- REQUIRED WORK -
In the listing, starting at the line containing "829x650 pixels." and ending at the last line, revise the text by swapping "Extensions" for "Add-ons" and keeping everything else the same. Omit the pictures from your answer.

----

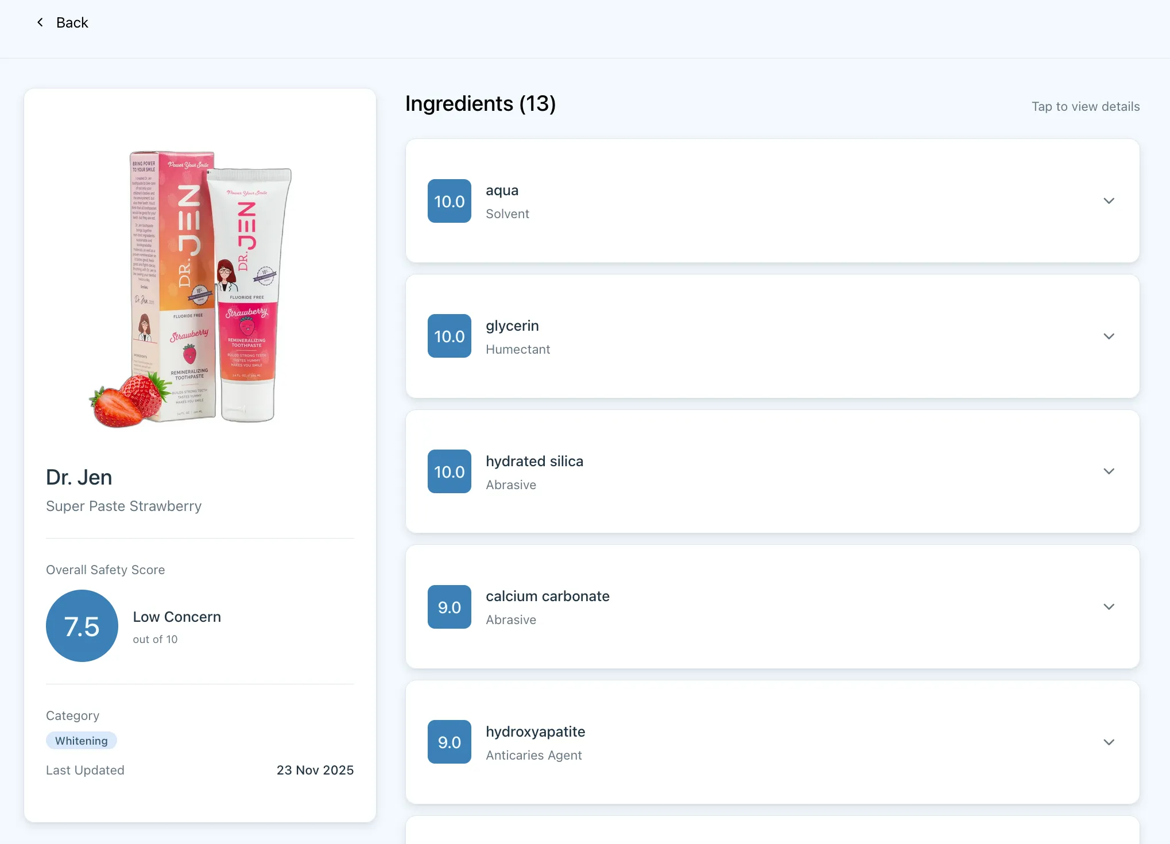Screen dimensions: 1170x844
Task: Click the hydrated silica 10.0 score badge
Action: tap(450, 471)
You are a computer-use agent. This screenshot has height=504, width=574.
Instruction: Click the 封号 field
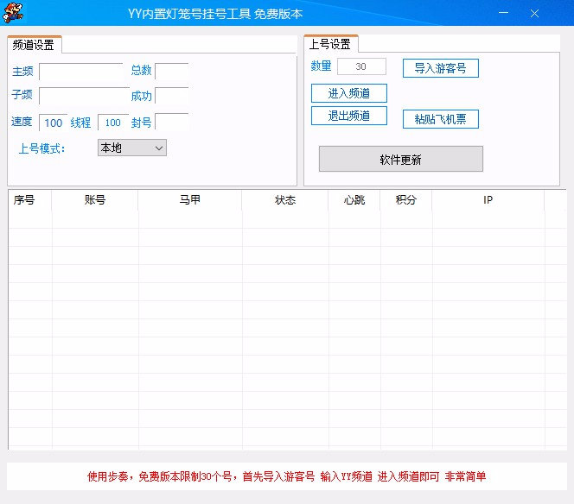click(x=172, y=122)
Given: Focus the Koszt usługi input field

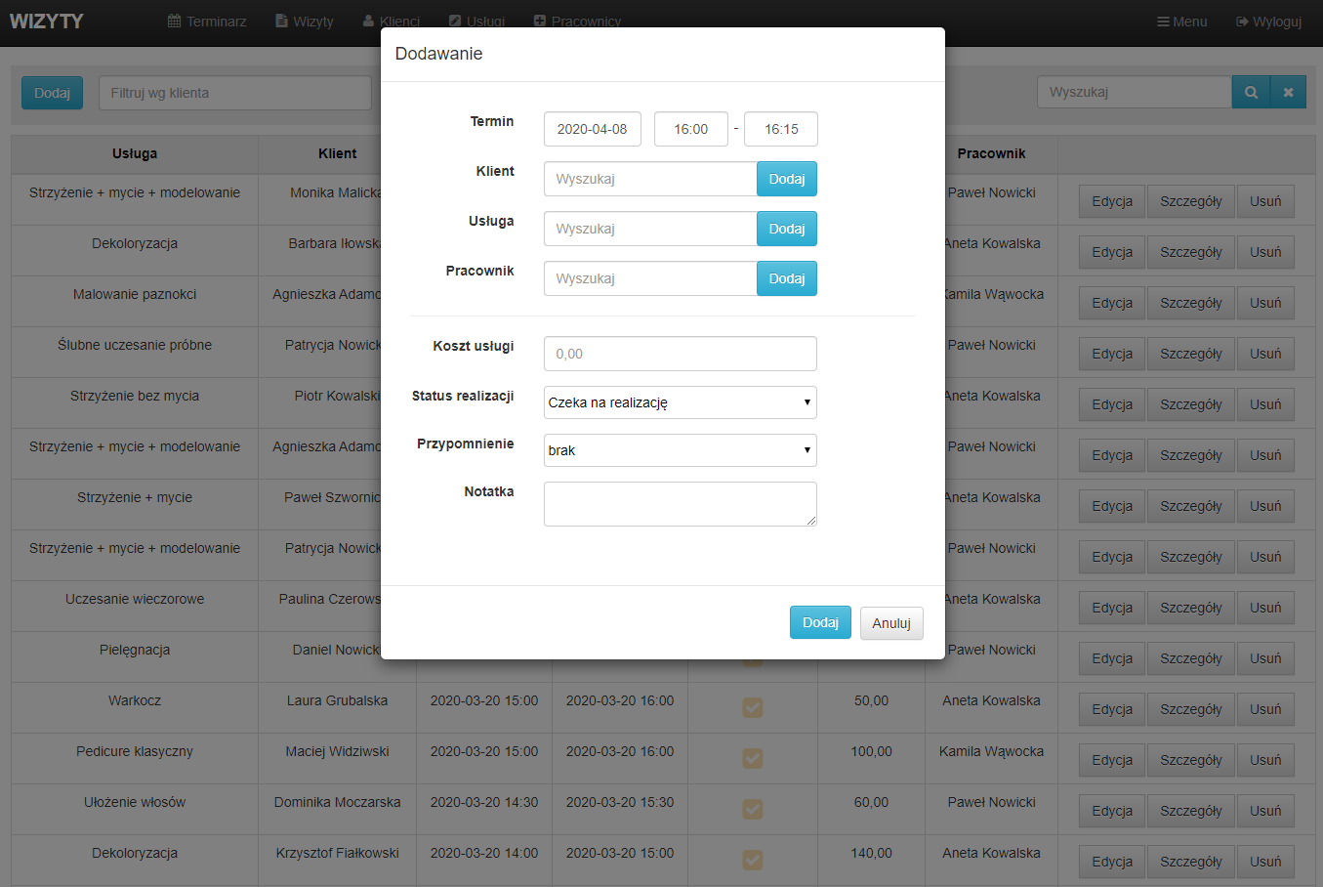Looking at the screenshot, I should (680, 354).
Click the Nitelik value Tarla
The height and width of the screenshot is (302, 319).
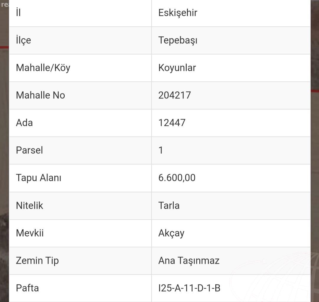pos(169,205)
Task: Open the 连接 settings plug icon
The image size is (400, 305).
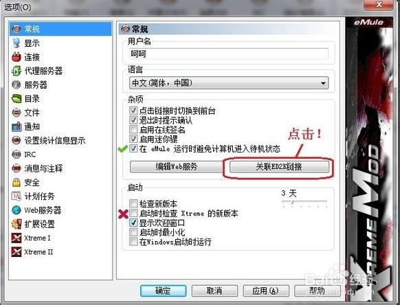Action: coord(16,57)
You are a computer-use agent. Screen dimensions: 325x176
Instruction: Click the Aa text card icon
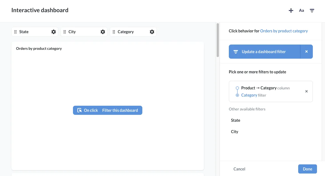pyautogui.click(x=302, y=11)
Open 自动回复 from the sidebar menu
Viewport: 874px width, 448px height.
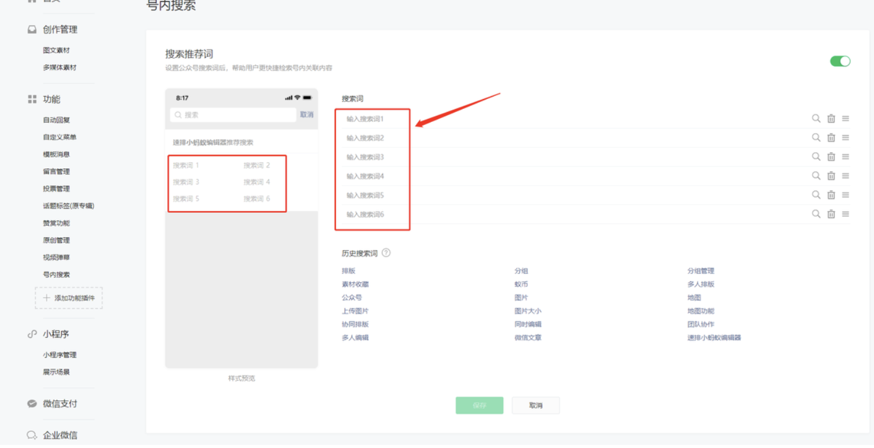[x=56, y=119]
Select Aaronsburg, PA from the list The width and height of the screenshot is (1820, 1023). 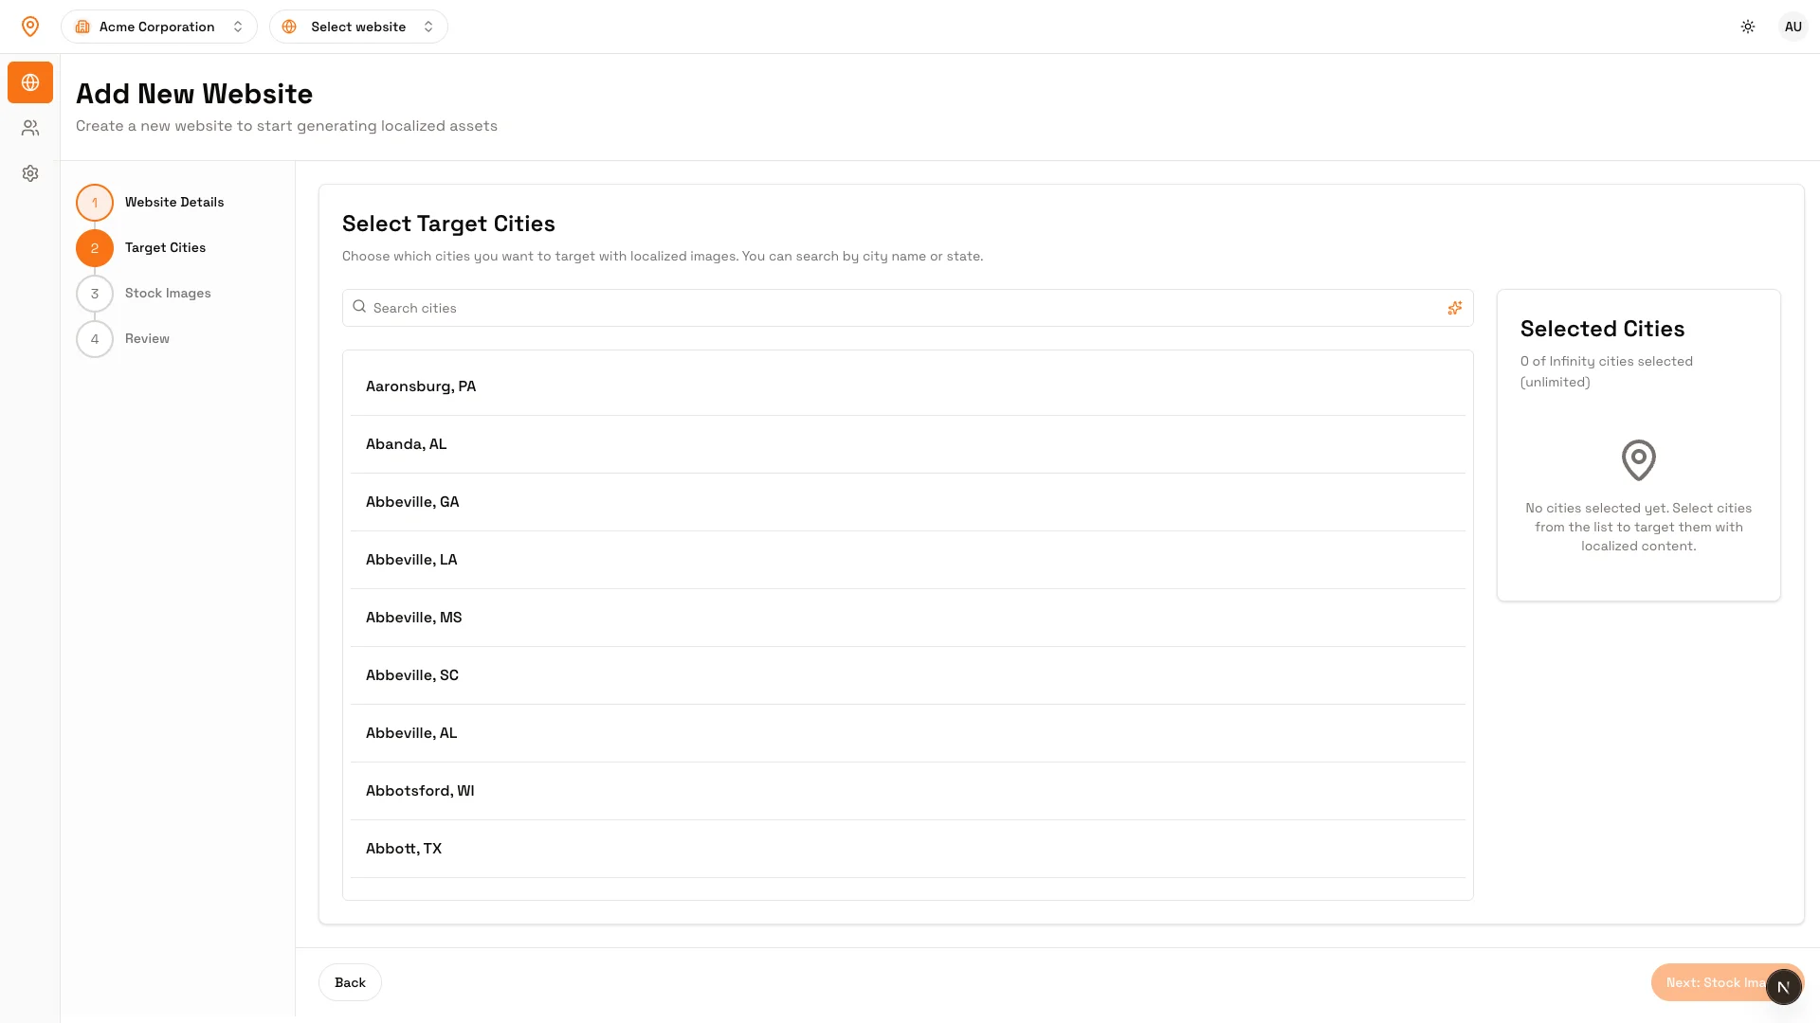point(421,386)
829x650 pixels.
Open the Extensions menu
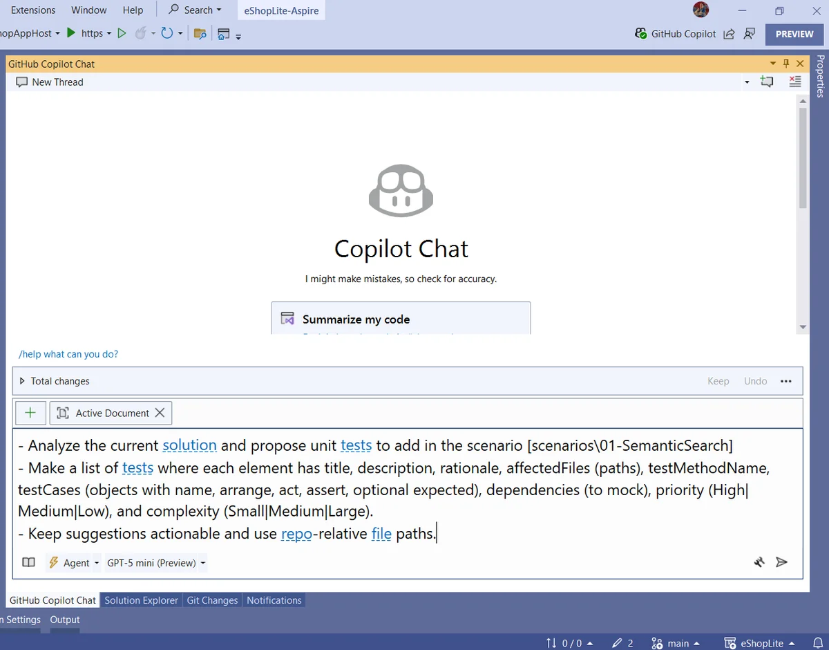pos(33,10)
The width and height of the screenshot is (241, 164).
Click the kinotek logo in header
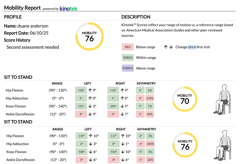[x=68, y=8]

----

- COMPLETE OUTPUT -
829x650 pixels.
Open the Add-ons menu
pos(33,10)
The width and height of the screenshot is (241, 164).
Click the kinotek logo in header
[x=68, y=8]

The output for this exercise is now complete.